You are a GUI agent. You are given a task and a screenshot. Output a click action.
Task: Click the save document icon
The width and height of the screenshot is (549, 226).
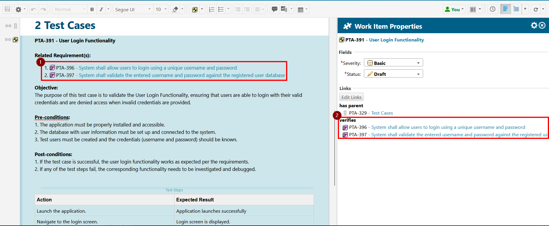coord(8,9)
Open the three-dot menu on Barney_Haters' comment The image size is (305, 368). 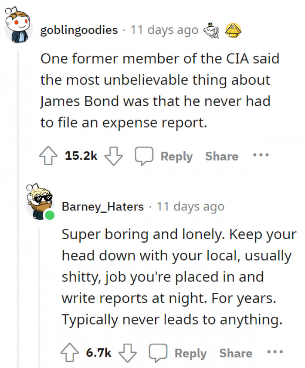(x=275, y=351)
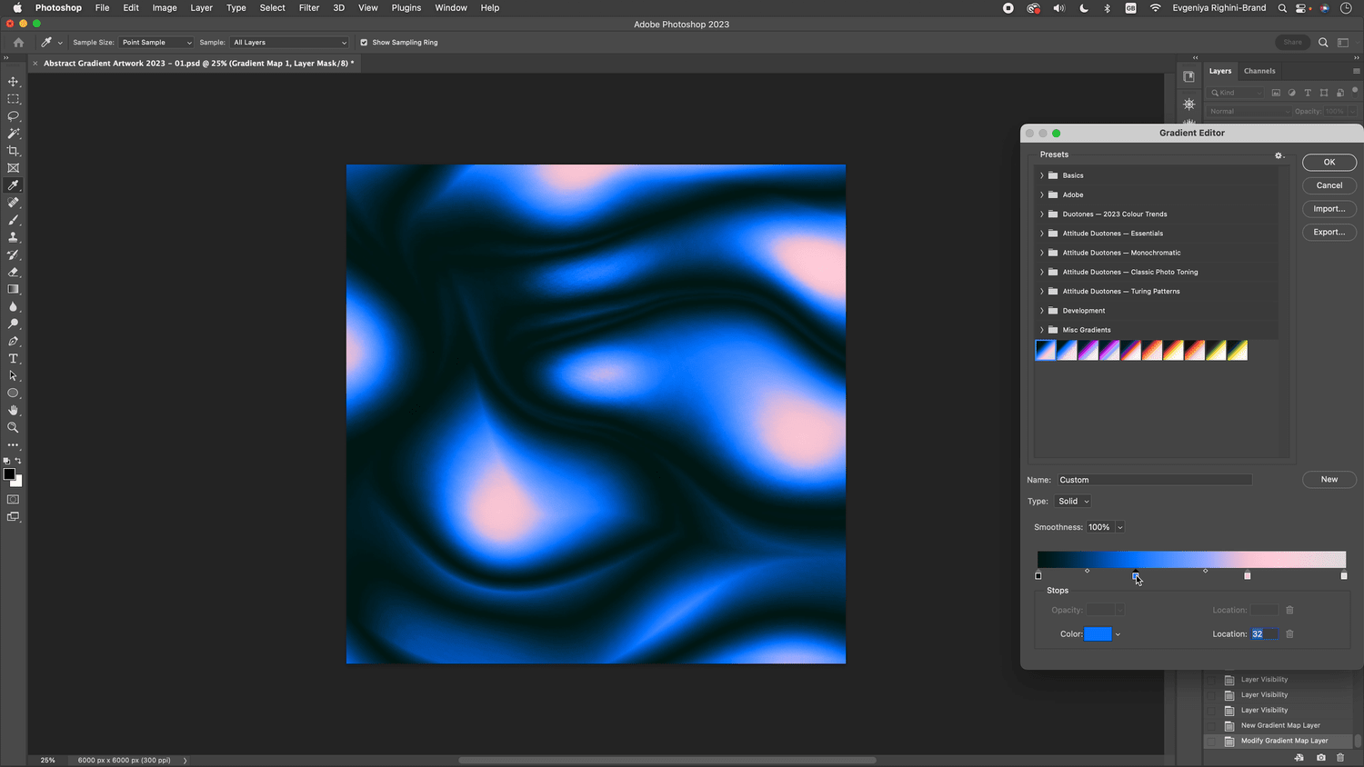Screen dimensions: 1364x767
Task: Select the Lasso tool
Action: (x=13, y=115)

Task objective
Find each line in the items above that contains the string "screenshot" and copy those lines.

Complete output
You are a GUI agent. You are given a task and a screenshot. Output a click action.
The width and height of the screenshot is (549, 226).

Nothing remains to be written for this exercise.